Given data -
# # # # #

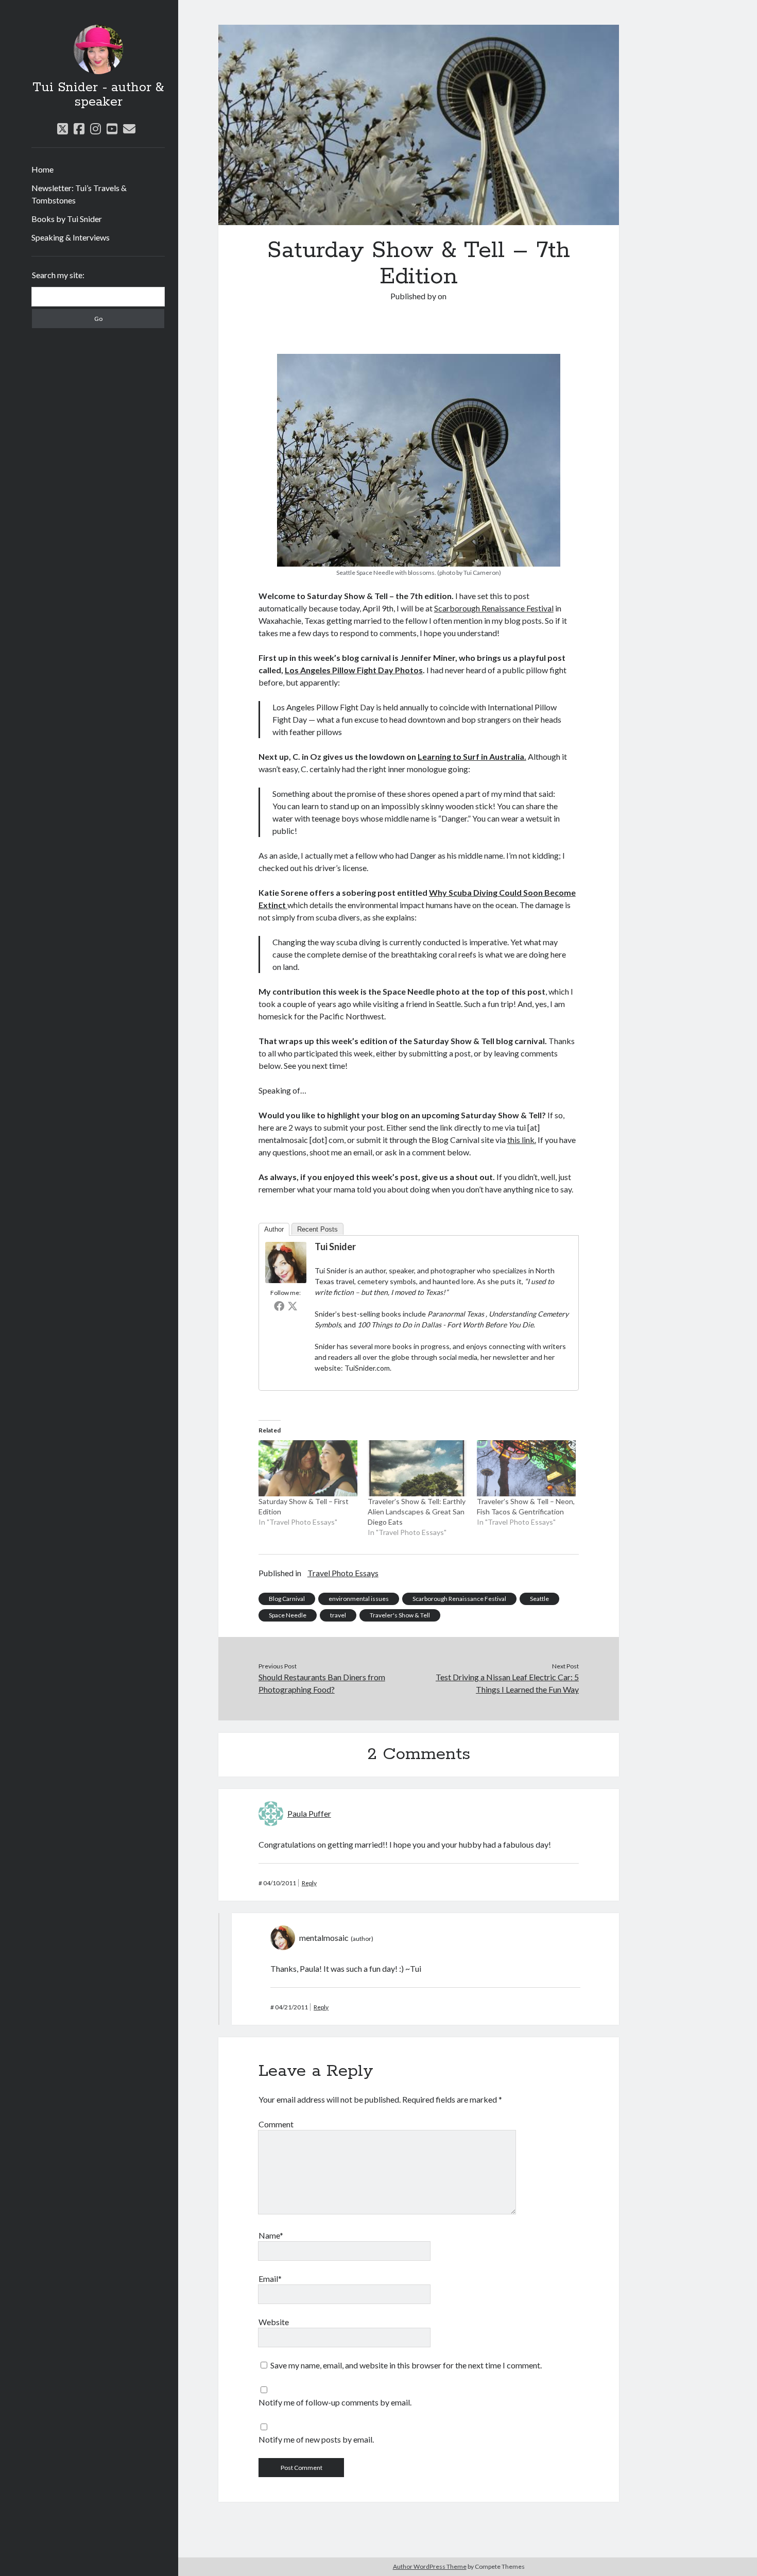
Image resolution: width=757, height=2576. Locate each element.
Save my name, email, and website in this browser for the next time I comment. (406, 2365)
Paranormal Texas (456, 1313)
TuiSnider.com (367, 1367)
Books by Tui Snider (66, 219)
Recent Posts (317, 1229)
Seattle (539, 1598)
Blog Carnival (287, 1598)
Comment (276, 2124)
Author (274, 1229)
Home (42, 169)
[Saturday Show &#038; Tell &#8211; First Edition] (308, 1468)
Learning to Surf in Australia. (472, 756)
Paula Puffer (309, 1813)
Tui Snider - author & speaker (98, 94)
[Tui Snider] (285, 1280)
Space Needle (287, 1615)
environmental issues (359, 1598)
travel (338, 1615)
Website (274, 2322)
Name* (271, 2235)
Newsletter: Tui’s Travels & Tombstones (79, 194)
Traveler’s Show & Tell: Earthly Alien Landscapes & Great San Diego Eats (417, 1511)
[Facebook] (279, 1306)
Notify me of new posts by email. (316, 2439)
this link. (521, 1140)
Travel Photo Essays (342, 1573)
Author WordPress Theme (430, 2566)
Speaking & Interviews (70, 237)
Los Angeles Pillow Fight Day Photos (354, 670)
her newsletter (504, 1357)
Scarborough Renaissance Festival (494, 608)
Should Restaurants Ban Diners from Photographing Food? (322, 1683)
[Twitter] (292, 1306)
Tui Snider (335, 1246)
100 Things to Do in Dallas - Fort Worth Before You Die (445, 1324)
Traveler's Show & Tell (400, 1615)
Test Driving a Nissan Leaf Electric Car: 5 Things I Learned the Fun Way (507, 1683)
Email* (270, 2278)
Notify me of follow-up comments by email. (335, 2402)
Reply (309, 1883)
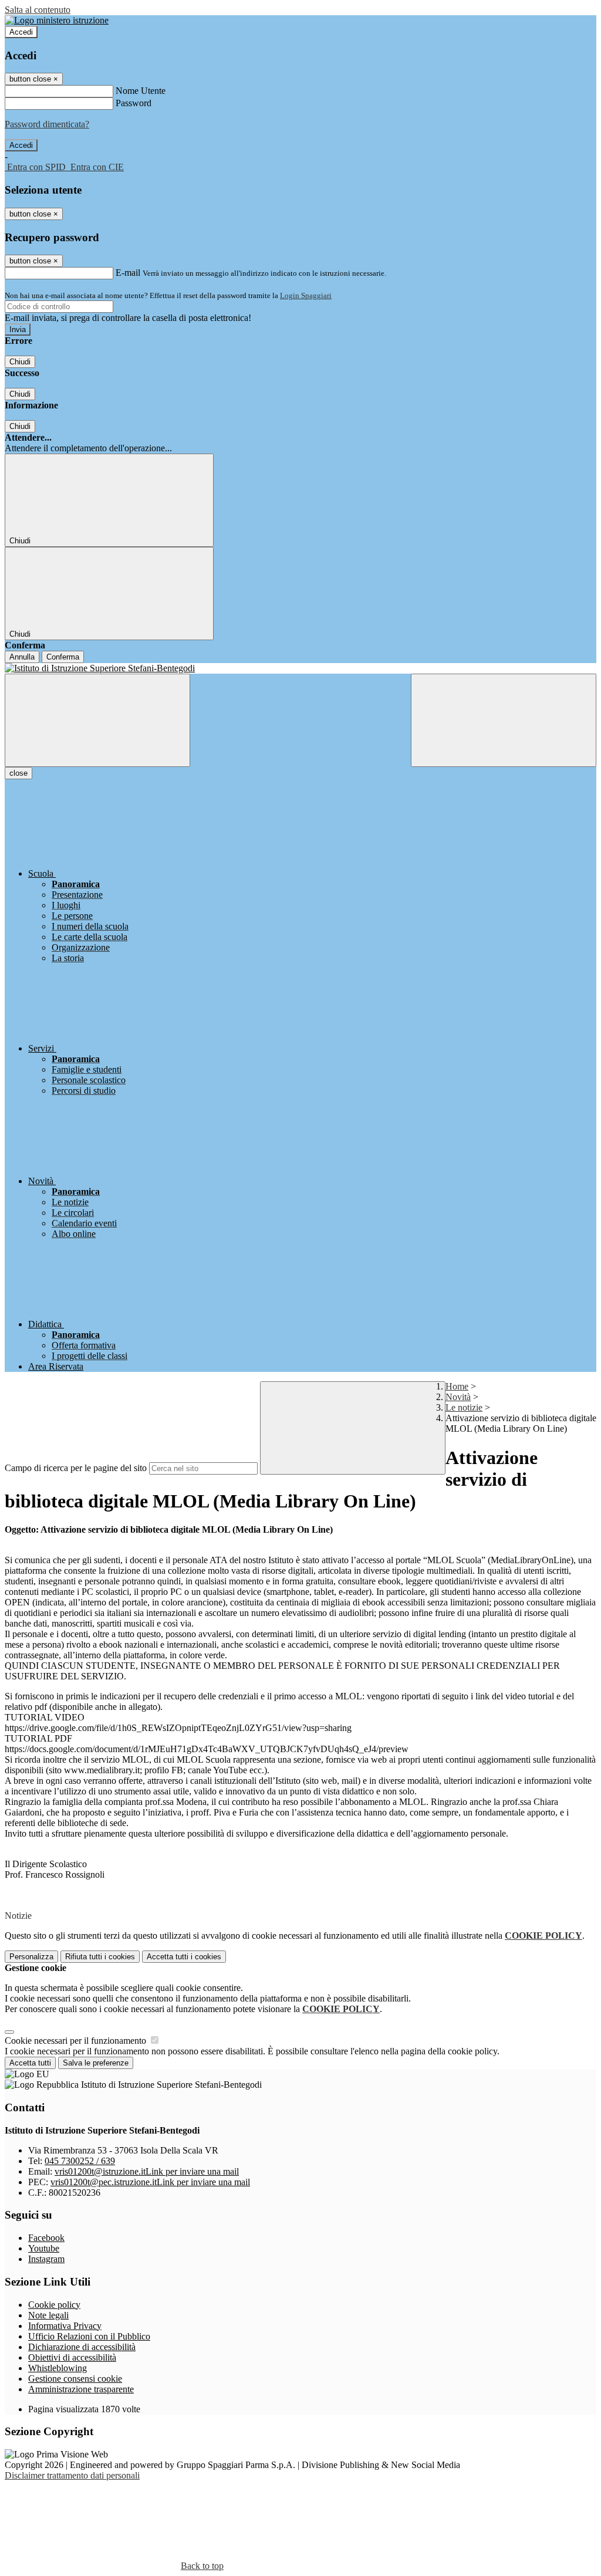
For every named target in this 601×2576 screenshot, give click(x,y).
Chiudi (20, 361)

# # # # #

For the string "Traveler", show each line of the listing where it appears.

Traveler’s Show & Tell: Earthly Alien Landscapes & Great San Diego Eats (417, 1511)
Traveler's Show & Tell (400, 1615)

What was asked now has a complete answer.